La fortuna pop avrebbe ripagato forse Hesse, che pure lo scrisse in una stagione di notevole interesse per l’Oriente: ancora Calasso sottolineava l’importanza della pubblicazione nel 1920 in Germania di una “scelta di scritti buddhisti, curata da Dahlke. È l’irruzione dell’Oriente in un’editoria alta ma non accademica. La stessa formula di Siddhartha, che è del ’22”. All’autore, benché non pienamente soddisfatto, sembrò di “avervi esposto un certo ideale di vita meditativa ispirato all’India: qualcosa”, scriveva due mesi dopo la conclusione della stesura – di nuovo per il nostro tempo”. Troppo nuovo o troppo antico? “Riassume di nuovo alcunché d’assai remoto”, insiste nell’agosto di quello stesso anno, contraddicendosi solo in apparenza.
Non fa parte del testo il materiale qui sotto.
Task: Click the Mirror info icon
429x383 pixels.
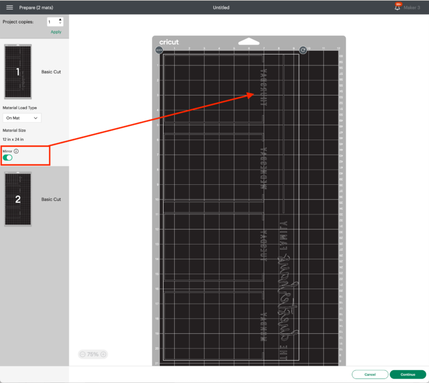Action: coord(16,151)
In fondo i suoi pellegrini, i viandanti, gli anarchici randagi, come li ha definiti Claudio Magris, offrono una poesia sempre un po’ sfasata rispetto al rigore dei calendari, “la poesia del vagabondare, la poesia della strada e delle stagioni, del lungo cammino e della breve pausa”. L’ossessione della ricerca del Sé non è databile, né deperibile; si rinnova a ogni giovinezza: in quei giorni che “puzzano di lunedì”, quando ti pare che gli adulti – come osserva Hesse sul punto di scrivere Siddhartha – si comportano come semidei, fingendo che il mondo sia perfetto.